Ożeniony ze szlachcianką (97)4 min czytania

23.01.2023

Pod drzewami dookoła rezerwuaru wodnego w Bostonie „Klub spacerujących kobiet” zainstalował wspomnieniowe ławeczki. Gdy ktoś ze spacerowiczów umiera, rodzina lub przyjaciele wykupują wpisy grawerowane na metalowych tabliczkach. Zwalniając kroku, czytamy:

Na tej ławce nasi rodzice skradli sobie pierwsze pocałunki. / Suzie szła tędy ku słońcu, ale najbardziej lubiła sobie tu usiąść. / John i Mary spacerowali, trzymając się za ręce, teraz to robią na wieczność / Ojciec zostawił nam motto: „Bądź sprawiedliwy”.

Gdy huragan Sandy (zdrobniałe imię Aleksandra), którego nazywamy Olesiem, zbliża się do statuy wolności, żeby później uderzyć w plaże Massachusetts, ujawniają się różnice w naszych poglądach na pogodę.

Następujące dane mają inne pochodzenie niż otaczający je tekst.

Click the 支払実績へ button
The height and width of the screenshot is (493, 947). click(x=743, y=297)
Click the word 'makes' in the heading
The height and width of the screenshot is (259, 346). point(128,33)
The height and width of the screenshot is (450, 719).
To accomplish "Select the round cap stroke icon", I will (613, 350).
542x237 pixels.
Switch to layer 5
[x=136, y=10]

Ja, optymista, na spodziewaną ulewę wyszedłbym bez szalika i nakrycia głowy, szlachcianka — pesymistka, po pierwszej deszczowej kropelce, wróciłaby do domu, żeby zaopatrzyć się w dwie parasolki, jedna na mżawkę, drugą, jak lunie, a do torebki włożyłaby pelerynkę i dodatkowe wdzianko, na wypadek, gdyby temperatura spadła o dalsze kilka stopni.

Oglądamy kanał pogodowy.

Ja: — Huragany lubią bujać się nad falami oceanów, bo tam jest im przestronnie, ziemia przeszkadza im się rozwijać.

Ona: — Nie wiedziałam, że na huraganach też się znasz. A o przymusowej ewakuacji ludzi w Manhattanie nie przeczytałeś?

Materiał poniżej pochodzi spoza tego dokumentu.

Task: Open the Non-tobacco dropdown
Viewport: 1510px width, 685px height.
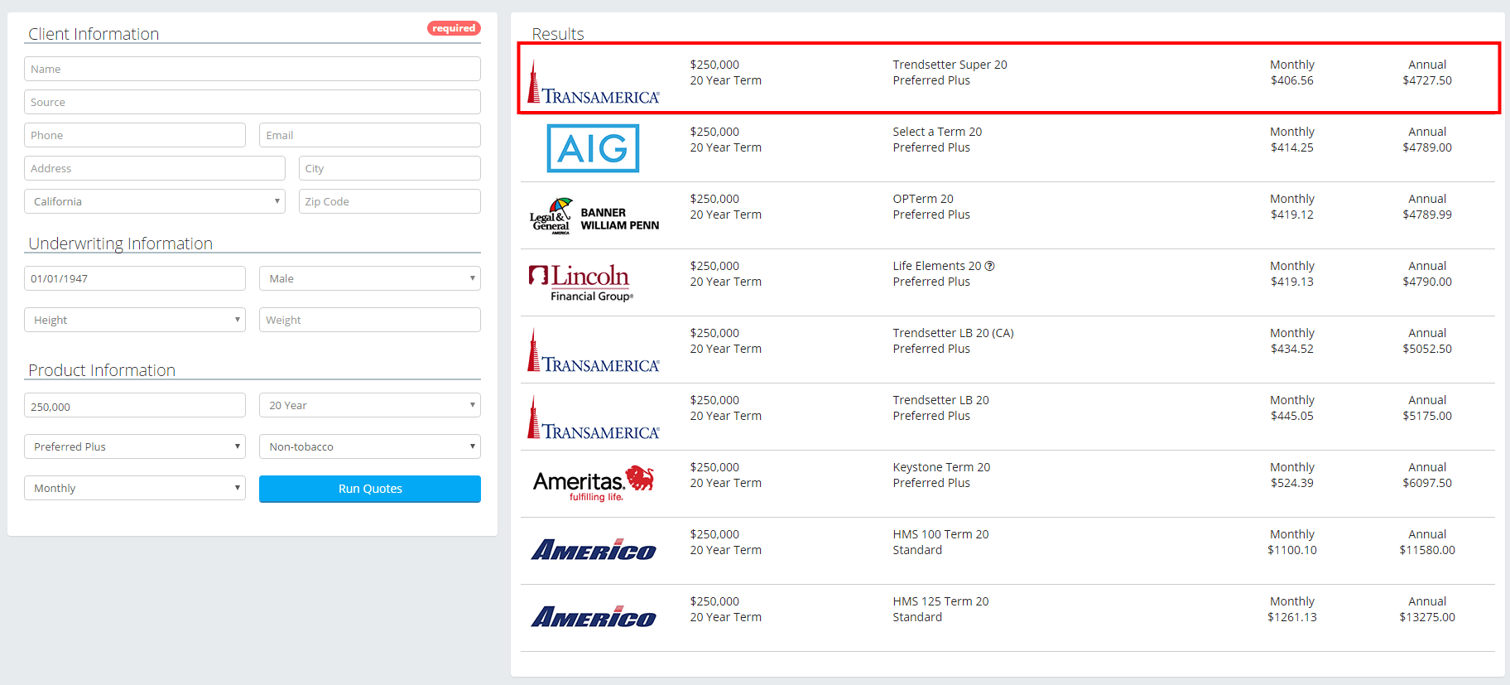Action: 370,446
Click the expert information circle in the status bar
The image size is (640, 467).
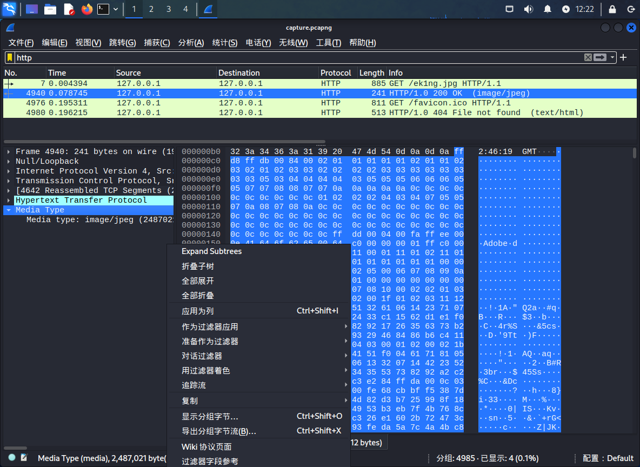pos(12,458)
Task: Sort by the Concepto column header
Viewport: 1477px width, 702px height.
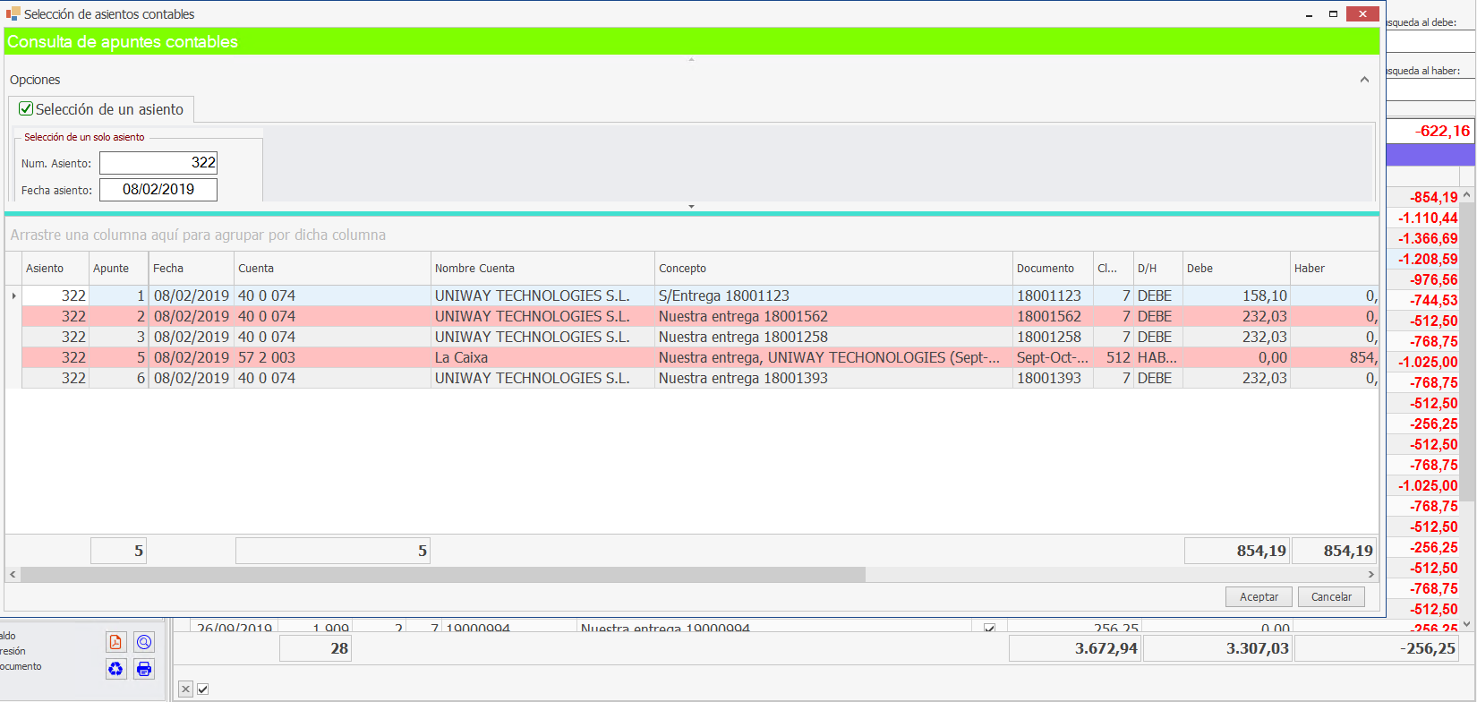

Ja: — Nie ma siły, żeby ktoś ich do czegoś zmusił w kraju rozpasanej wolności osobistej.

Ona: — Socjologiem też jesteś? A jako doświadczony energetyk, pewnie nie wierzysz, że linie wokół naszego domu mogą być zerwane, jak to zdarzyło się już kilka razy i ciemności mogą trwać kilka dni, trzeba dokupić trochę świec.

Ja: — Masz racje, te antyczne słupy elektryczne łatwo się kiwają, więc liczę na pewne ciemności, ale ostatnio wystarczyło nam świec, po dwie w każdym pokoju.

Ona: — Tym razem potrzebne są dłuższe świece, wiatr ma być 75 mil na godzinę, pójdę kupić radio na baterie, mieliśmy dwa, ale nie mogę ich znaleźć.

Ja: — Jak zgaśnie światło, komórki będą wciąż działać, są na baterie.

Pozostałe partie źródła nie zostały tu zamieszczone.